Form 8-K

UNITED STATES

SECURITIES AND EXCHANGE COMMISSION

Washington, D.C. 20549

 


 

FORM 8-K

 


 

CURRENT REPORT

 

Pursuant to Section 13 or 15(d) of

the Securities Exchange Act of 1934

 

Date of Report (Date of Earliest Event Reported): October 3, 2005

 


 

Kana Software, Inc.

(Exact Name of the Registrant as Specified in Its Charter)

 


 

Delaware

(State or Other Jurisdiction of Incorporation)

 

000-27163   77-0435679
(Commission File Number)   (IRS Employer Identification No.)

 

181 Constitution Drive, Menlo Park, CA   94025
(Address of Principal Executive Offices)   (Zip Code)

 

(650) 614-8300

(Registrant’s Telephone Number, Including Area Code)

 

 

(Former Name or Former Address, If Changed Since Last Report)

 


 

Check the appropriate box below if the Form 8-K filing is intended to simultaneously satisfy the filing obligation of the registrant under any of the following provisions (see General Instruction A.2. below):

 

¨ Written communications pursuant to Rule 425 under the Securities Act (17 CFR 230.425)

 

¨ Soliciting material pursuant to Rule 14a-12 under the Exchange Act (17 CFR 240.14a-12)

 

¨ Pre-commencement communications pursuant to Rule 14d-2(b) under the Exchange Act (17 CFR 240.14d-2)

 

¨ Pre-commencement communications pursuant to Rule 13e-4(c) under the Exchange Act (17 CFR 240.13e-4(c))

 



Item 1.01 Entry into a Material Definitive Agreement.

 

On September 30, 2005, Kana Software, Inc. (“KANA”) entered into a Confidential Separation Agreement and Mutual Release (the “Separation Agreement”) with Tim Angst to finalize the termination of his employment as Executive Vice President, Worldwide Operations.

 

The following sets forth a description of certain material provisions of the Separation Agreement:

 

In addition to receiving payment of salary up to Mr.

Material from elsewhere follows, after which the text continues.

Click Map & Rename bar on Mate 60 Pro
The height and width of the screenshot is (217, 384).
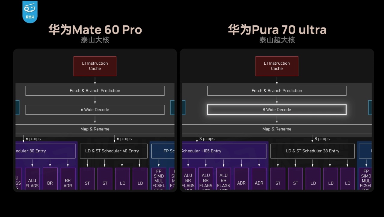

Angst’s effective termination date (September 1, 2005), KANA will pay Mr. Angst $83,335 which constitutes the equivalent of five (5) months of base salary for Mr. Angst that was in effect as of April 28, 2005, less deductions and withholdings, over five (5) months beginning on October 8, 2005 on a monthly basis.

 

In exchange for the release of claims against KANA, 50,729 options held by Mr. Angst (which represents an additional vesting of his options of five (5) months) will become vested and exercisable (the “Accelerated Options”). Mr. Angst will have the later of the full ninety (90) days from the date on which KANA becomes authorized to allow option exercises or May 5, 2006 to exercise his Accelerated Options and options that were vested as of September 1, 2005.

 

Item 5.02 Departure of Directors or Principal Offices; Election of Directors; Appointment of Principal Officers.

 

  (b) As reported in Item 1.01 of this Current Report on Form 8-K, on September 30, 2005, KANA entered into a Separation Agreement with Mr. Angst to finalize the termination of his employment as Executive Vice President, Worldwide Operations, effective September 1, 2005.

 

Item 9.01. Financial Statements and Exhibits.

 

  (c) Exhibits.

 

Number

  

Description


10.01    Confidential Separation Agreement and Mutual Release, between Kana Software, Inc. and Tim Angst, dated September 30, 2005.


SIGNATURES

 

Pursuant to the requirements of the Securities Exchange Act of 1934, the registrant has duly caused this report to be signed on its behalf by the undersigned thereunto duly authorized.

 

KANA SOFTWARE, INC.

By:

 

/s/ John Thompson


John Thompson

Chief Financial Officer

 

Date: October 6, 2005


EXHIBIT INDEX

 

Number

  

Description


10.01    Confidential Separation Agreement and Mutual Release, between Kana Software, Inc. and Tim Angst, dated September 30, 2005.